Your instructions: Each line below with the string "will" should be copied.

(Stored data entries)

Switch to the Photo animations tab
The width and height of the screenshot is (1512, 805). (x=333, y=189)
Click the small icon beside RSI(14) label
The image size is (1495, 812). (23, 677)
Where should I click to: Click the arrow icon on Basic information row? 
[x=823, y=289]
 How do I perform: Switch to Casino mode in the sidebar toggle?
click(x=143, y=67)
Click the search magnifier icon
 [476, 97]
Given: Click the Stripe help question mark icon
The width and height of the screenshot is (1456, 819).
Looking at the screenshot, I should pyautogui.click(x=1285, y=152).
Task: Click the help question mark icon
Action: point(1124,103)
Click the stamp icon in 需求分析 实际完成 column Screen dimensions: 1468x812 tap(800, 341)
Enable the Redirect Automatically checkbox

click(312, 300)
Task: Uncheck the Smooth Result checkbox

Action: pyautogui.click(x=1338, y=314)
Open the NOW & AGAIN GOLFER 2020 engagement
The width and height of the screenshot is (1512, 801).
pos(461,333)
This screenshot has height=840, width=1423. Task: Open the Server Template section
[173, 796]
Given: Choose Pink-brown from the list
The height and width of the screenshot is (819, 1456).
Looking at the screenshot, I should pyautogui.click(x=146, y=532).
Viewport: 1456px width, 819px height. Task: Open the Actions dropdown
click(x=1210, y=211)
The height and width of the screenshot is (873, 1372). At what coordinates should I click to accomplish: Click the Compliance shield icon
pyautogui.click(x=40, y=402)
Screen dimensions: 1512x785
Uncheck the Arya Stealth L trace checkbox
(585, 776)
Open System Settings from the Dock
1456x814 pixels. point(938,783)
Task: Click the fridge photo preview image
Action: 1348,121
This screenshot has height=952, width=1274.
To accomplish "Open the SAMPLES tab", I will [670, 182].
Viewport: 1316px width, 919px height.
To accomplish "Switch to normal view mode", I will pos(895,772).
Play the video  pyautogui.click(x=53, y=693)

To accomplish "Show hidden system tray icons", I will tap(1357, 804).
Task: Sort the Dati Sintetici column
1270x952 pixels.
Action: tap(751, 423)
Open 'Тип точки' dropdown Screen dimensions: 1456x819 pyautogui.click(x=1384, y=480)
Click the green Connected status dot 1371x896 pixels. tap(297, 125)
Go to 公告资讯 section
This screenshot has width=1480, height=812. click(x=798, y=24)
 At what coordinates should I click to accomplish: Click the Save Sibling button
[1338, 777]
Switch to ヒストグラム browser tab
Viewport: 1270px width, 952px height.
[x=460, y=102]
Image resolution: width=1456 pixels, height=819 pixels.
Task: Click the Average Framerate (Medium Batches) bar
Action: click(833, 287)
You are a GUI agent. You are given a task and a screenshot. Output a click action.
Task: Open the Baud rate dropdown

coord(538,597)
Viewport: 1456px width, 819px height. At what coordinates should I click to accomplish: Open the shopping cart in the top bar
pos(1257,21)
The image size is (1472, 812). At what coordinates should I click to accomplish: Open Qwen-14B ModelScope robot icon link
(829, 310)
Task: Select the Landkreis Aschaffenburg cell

Completed exercise:
To accomplish "Open the SAMPLES tab", I will [670, 182].
To accomplish "Switch to normal view mode", I will pos(895,772).
To accomplish "Show hidden system tray icons", I will tap(1357, 804).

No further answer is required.